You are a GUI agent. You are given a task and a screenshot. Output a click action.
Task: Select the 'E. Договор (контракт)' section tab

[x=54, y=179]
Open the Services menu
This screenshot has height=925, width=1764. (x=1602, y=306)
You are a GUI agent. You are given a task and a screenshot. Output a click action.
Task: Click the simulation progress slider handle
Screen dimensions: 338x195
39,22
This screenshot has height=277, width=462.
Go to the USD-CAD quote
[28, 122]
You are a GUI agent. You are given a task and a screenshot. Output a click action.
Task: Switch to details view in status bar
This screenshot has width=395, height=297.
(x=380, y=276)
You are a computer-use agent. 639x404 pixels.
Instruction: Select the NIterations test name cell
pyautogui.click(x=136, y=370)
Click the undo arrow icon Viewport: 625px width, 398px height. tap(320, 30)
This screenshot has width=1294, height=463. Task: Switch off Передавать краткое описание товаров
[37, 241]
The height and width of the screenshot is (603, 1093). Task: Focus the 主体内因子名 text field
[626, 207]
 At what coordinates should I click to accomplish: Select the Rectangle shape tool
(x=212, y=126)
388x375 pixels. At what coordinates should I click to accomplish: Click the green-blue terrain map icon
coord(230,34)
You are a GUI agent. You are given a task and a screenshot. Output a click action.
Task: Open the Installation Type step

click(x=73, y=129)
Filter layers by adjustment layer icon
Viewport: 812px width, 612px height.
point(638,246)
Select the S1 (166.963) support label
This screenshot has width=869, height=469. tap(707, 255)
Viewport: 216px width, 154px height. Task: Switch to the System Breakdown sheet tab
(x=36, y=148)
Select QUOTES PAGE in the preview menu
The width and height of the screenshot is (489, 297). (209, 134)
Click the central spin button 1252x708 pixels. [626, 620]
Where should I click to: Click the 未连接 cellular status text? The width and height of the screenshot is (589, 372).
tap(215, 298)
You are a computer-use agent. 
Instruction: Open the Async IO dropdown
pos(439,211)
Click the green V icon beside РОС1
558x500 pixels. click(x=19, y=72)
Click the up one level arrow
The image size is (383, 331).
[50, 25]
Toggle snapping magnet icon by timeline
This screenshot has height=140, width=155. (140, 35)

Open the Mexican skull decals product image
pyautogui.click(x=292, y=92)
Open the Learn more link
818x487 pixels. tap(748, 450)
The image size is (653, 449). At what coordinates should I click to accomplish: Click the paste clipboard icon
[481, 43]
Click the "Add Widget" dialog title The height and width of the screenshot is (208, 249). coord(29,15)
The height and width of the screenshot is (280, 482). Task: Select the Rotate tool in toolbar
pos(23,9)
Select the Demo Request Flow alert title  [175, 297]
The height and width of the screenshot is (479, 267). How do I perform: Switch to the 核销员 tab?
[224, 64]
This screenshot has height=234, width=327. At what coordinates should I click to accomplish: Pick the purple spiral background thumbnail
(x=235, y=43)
********
## What is being asked
Set down exactly the lines of the data above, beginning with the line that has "Task: Click the" and ending with the line that has "Click the central", and no others.

## Exercise answer
Task: Click the simulation progress slider handle
Screen dimensions: 338x195
39,22
This screenshot has height=277, width=462.
Go to the USD-CAD quote
[28, 122]
You are a GUI agent. You are given a task and a screenshot. Output a click action.
Task: Switch to details view in status bar
This screenshot has width=395, height=297.
(x=380, y=276)
You are a computer-use agent. 639x404 pixels.
Instruction: Select the NIterations test name cell
pyautogui.click(x=136, y=370)
Click the undo arrow icon Viewport: 625px width, 398px height. tap(320, 30)
This screenshot has width=1294, height=463. Task: Switch off Передавать краткое описание товаров
[37, 241]
The height and width of the screenshot is (603, 1093). Task: Focus the 主体内因子名 text field
[626, 207]
 At what coordinates should I click to accomplish: Select the Rectangle shape tool
(x=212, y=126)
388x375 pixels. At what coordinates should I click to accomplish: Click the green-blue terrain map icon
coord(230,34)
You are a GUI agent. You are given a task and a screenshot. Output a click action.
Task: Open the Installation Type step

click(x=73, y=129)
Filter layers by adjustment layer icon
Viewport: 812px width, 612px height.
point(638,246)
Select the S1 (166.963) support label
This screenshot has width=869, height=469. tap(707, 255)
Viewport: 216px width, 154px height. Task: Switch to the System Breakdown sheet tab
(x=36, y=148)
Select QUOTES PAGE in the preview menu
The width and height of the screenshot is (489, 297). (209, 134)
Click the central spin button 1252x708 pixels. [626, 620]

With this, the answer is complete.